◆ **WHAT IS EXPECTED**: Write the records out once more. Leave each line exactly as given.

Records from a data source:
————
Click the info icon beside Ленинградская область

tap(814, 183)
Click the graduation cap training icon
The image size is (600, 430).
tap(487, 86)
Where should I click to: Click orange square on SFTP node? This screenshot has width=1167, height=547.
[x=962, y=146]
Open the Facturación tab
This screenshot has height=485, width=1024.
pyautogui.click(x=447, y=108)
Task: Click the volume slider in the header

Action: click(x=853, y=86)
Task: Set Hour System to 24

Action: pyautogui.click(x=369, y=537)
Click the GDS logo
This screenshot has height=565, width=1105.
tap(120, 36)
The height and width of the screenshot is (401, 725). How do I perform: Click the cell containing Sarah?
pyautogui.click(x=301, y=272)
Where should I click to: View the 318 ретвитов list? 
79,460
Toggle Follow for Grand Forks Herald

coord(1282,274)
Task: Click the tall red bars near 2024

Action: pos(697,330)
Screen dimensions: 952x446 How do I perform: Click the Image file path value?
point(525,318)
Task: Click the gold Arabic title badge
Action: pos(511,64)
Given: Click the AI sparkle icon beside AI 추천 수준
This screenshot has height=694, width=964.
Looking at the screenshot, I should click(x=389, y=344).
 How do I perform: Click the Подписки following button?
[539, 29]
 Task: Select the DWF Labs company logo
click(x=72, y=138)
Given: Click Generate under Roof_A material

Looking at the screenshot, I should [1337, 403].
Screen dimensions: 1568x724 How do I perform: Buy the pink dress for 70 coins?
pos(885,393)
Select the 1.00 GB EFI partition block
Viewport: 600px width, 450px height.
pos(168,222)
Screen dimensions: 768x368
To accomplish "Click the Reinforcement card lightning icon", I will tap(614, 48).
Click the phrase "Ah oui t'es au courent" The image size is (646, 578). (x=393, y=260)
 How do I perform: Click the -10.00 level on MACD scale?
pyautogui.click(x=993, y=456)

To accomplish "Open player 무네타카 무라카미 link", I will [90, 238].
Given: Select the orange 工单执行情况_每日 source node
————
◆ **SOLUTION TO THE EXERCISE**:
Click the info icon beside Ленинградская область

tap(814, 183)
Click the graduation cap training icon
The image size is (600, 430).
tap(487, 86)
Where should I click to: Click orange square on SFTP node? This screenshot has width=1167, height=547.
[x=962, y=146]
Open the Facturación tab
This screenshot has height=485, width=1024.
pyautogui.click(x=447, y=108)
Task: Click the volume slider in the header

Action: click(x=853, y=86)
Task: Set Hour System to 24

Action: pyautogui.click(x=369, y=537)
Click the GDS logo
This screenshot has height=565, width=1105.
tap(120, 36)
The height and width of the screenshot is (401, 725). How do I perform: Click the cell containing Sarah?
pyautogui.click(x=301, y=272)
Where should I click to: View the 318 ретвитов list? 
79,460
Toggle Follow for Grand Forks Herald

coord(1282,274)
Task: Click the tall red bars near 2024

Action: pos(697,330)
Screen dimensions: 952x446 How do I perform: Click the Image file path value?
point(525,318)
Task: Click the gold Arabic title badge
Action: pos(511,64)
Given: Click the AI sparkle icon beside AI 추천 수준
This screenshot has height=694, width=964.
Looking at the screenshot, I should click(x=389, y=344).
 How do I perform: Click the Подписки following button?
[539, 29]
 Task: Select the DWF Labs company logo
click(x=72, y=138)
Given: Click Generate under Roof_A material

Looking at the screenshot, I should [1337, 403].
Screen dimensions: 1568x724 How do I perform: Buy the pink dress for 70 coins?
pos(885,393)
Select the 1.00 GB EFI partition block
Viewport: 600px width, 450px height.
pos(168,222)
Screen dimensions: 768x368
To accomplish "Click the Reinforcement card lightning icon", I will tap(614, 48).
Click the phrase "Ah oui t'es au courent" The image size is (646, 578). (x=393, y=260)
 How do I perform: Click the -10.00 level on MACD scale?
pyautogui.click(x=993, y=456)

To accomplish "Open player 무네타카 무라카미 link", I will [90, 238].
Given: Select the orange 工单执行情况_每日 source node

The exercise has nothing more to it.